A version was later published in 1833 as an anonymous addition to a volume of Follen's verse and in the United States in 1843. Follen may have developed and refined an existing, rude version of the poem, and, in the process, made it her own. The poem is a sophisticated production that avoids the typical moralization of 19th century children's literature in favour of anthropomorphic fantasy, satirical nonsense, and word play.

Text

The cat and her kittens
They put on their mittens, 
To eat a Christmas pie.
The poor little kittens 
They lost their mittens, 
And then they began to cry.

"O mother dear, we sadly fear
We cannot go to-day,
For we have lost our mittens."
"If it be so, ye shall not go,
For ye are naughty kittens."
From Gladstone, The Eton Miscellany (1827)

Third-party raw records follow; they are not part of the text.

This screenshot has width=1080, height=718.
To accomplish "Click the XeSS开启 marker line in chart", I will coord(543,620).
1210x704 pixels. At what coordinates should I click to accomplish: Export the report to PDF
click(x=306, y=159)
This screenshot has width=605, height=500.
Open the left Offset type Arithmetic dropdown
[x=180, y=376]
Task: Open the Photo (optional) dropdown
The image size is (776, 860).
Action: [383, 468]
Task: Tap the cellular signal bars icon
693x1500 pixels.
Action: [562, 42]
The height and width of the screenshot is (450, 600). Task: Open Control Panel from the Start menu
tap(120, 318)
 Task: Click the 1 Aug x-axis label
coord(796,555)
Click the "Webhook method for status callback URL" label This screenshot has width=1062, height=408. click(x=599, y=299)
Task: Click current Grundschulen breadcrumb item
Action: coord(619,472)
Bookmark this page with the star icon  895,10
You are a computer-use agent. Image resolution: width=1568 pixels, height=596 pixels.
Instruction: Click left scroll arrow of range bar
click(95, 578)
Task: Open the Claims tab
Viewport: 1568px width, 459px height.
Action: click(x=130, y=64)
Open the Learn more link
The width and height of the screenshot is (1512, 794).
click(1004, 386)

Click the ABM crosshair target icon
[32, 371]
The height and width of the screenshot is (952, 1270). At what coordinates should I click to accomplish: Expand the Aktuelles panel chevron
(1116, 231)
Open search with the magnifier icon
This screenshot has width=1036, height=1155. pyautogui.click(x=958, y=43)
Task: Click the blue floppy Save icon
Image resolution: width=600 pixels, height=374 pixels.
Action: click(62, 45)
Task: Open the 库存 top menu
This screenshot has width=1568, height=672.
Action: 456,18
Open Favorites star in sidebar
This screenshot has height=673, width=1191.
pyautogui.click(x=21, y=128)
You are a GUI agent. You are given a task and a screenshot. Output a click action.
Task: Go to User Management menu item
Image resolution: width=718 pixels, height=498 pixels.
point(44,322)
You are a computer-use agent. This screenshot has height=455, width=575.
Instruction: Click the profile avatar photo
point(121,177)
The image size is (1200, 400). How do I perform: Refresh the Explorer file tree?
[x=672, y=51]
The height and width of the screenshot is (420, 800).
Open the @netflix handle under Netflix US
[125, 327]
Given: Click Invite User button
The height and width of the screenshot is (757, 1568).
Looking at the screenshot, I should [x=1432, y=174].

The three little kittens they lost their mittens,
And they began to cry,
Oh, mother dear, we sadly fear
Our mittens we have lost
What? Lost your mittens, you naughty kittens!
Then you shall have no pie.
Mee-ow, mee-ow, mee-ow.
We shall have no pie.
Our mittens we have lost.

The three little kittens they found their mittens,
And they began to smile,
Oh, mother dear, see here, see here,
Our mittens we have found
What? Found your mittens, you good little kittens,
And you shall have some pie.
Mee-ow, mee-ow, mee-ow.
We shall have some pie.
Let us have some pie.

The three little kittens put on their mittens,
And soon ate up the pie;
Oh, mother dear, we greatly fear
Our mittens we have soiled
What? Soiled your mittens, you naughty kittens!
Then they began to sigh,
Mee-ow, mee-ow, mee-ow.
Our mittens we have soiled.
Then they began to sigh.

The three little kittens they washed their mittens,
And hung them out to dry;
Oh! mother dear, look here, look here,
Our mittens we have washed
What? Washed your mittens, you good little kittens,
But I smell a rat close by.
Mee-ow, mee-ow, mee-ow.
We smell a rat close by.
Let's all have some pie.
From Follen, New Nursery Songs for All Good Children (1843)

Background
According to Janet Sinclair Gray, author of Race and Time, "Three Little Kittens" may have origins in the British folk tradition, but the poem as known today is a sophisticated production far removed from such origins. Gray supports her assertion by pointing out that the cats are not the barnyard felines of folk material but bourgeois domestic cats who eat pie and wear mittens. Gray observes that the mother cat's disciplinary measures and the kittens' need to report their movements to her are also indicators of a bourgeois status. "Three Little Kittens" is attributed to Bostonian Sunday school teacher and abolitionist, Eliza Lee Cabot Follen (1787–1860), a member of a prominent New England family and the author of the juvenile novel The Well-Spent Hour. Gray explains that "Kittens" is unlike any of Follen's typical poems, but also notes that Follen is just the sort of person who would write such a piece. It is unlikely Follen composed "Kittens" wholecloth, Gray believes, but rather far more likely that she developed and refined an existing but rude version of the piece. In doing so, she made the poem her own. Although Follen disclaimed authorship following the poem's first appearance in print, she continued to publish it under her name in succeeding years.

Publication

The poem was printed in 1827 in The Eton Miscellany. A later version was printed in 1833 in Britain in Follen's Little Songs for Little Boys and Girls. It was an addition to the volume and probably inserted by the publisher. In the introduction to a subsequent edition, Follen denied any hand in the poem's composition, but took it under her wing and claimed ownership as the poem passed through various reprints. The poem was first published in the United States in 1843 in Follen's New Nursery Songs for All Good Children. An 1856 American reprint was subtitled "A Cat's Tale, with Additions".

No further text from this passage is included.